• [Supplied records]
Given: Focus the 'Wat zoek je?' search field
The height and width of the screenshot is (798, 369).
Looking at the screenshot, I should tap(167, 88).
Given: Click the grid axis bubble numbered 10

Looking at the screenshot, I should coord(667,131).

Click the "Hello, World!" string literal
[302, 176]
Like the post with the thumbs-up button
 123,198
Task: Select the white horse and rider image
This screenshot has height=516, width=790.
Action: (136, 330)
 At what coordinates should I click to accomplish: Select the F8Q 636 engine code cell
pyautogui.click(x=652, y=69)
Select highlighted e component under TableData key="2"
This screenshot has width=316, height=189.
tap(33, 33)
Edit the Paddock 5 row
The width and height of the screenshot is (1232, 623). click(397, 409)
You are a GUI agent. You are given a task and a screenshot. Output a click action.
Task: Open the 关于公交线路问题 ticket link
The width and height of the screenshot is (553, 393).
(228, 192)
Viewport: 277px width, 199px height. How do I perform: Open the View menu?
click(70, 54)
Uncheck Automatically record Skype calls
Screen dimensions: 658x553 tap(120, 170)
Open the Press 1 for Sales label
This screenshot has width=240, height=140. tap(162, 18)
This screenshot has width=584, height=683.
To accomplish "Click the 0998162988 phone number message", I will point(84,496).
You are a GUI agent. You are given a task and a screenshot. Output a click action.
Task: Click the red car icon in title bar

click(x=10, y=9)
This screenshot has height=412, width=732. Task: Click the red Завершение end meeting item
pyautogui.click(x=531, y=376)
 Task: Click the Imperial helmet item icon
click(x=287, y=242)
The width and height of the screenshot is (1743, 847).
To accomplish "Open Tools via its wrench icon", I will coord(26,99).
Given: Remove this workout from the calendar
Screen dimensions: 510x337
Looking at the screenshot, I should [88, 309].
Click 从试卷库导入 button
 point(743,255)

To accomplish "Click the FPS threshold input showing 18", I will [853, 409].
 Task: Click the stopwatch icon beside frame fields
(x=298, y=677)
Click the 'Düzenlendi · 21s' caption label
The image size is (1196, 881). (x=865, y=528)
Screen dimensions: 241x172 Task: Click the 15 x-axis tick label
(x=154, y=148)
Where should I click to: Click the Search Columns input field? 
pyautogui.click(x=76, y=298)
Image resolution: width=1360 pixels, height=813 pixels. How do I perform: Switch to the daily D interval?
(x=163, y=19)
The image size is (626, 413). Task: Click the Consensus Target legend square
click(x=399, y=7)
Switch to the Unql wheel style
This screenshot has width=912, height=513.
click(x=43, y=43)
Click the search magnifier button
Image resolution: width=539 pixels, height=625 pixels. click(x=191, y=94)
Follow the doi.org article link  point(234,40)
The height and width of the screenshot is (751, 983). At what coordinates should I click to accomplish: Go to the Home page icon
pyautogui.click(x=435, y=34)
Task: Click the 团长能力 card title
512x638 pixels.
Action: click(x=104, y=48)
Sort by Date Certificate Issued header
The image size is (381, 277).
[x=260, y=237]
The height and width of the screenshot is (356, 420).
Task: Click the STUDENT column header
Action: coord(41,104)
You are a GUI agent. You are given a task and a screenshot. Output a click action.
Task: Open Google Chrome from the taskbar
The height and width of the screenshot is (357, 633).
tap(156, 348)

• [What the task requires] Return a word-for-word copy of the lines above from the one holding "Task: Select the white horse and rider image" through the one holding "This screenshot has width=584, height=683.", with both of them included and nothing besides.

• [Result]
Task: Select the white horse and rider image
This screenshot has height=516, width=790.
Action: (136, 330)
 At what coordinates should I click to accomplish: Select the F8Q 636 engine code cell
pyautogui.click(x=652, y=69)
Select highlighted e component under TableData key="2"
This screenshot has width=316, height=189.
tap(33, 33)
Edit the Paddock 5 row
The width and height of the screenshot is (1232, 623). click(397, 409)
You are a GUI agent. You are given a task and a screenshot. Output a click action.
Task: Open the 关于公交线路问题 ticket link
The width and height of the screenshot is (553, 393).
(228, 192)
Viewport: 277px width, 199px height. How do I perform: Open the View menu?
click(70, 54)
Uncheck Automatically record Skype calls
Screen dimensions: 658x553 tap(120, 170)
Open the Press 1 for Sales label
This screenshot has width=240, height=140. tap(162, 18)
This screenshot has width=584, height=683.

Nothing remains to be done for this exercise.